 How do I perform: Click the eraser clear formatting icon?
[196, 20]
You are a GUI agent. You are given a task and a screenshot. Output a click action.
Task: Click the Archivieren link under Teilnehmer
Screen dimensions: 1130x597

Exercise objective >>
Copy these lines exactly as they appear.

Solved problem >>
 How do I perform: Click the eraser clear formatting icon?
[196, 20]
You are a GUI agent. You are given a task and a screenshot. Output a click action.
Task: Click the Archivieren link under Teilnehmer
Screen dimensions: 1130x597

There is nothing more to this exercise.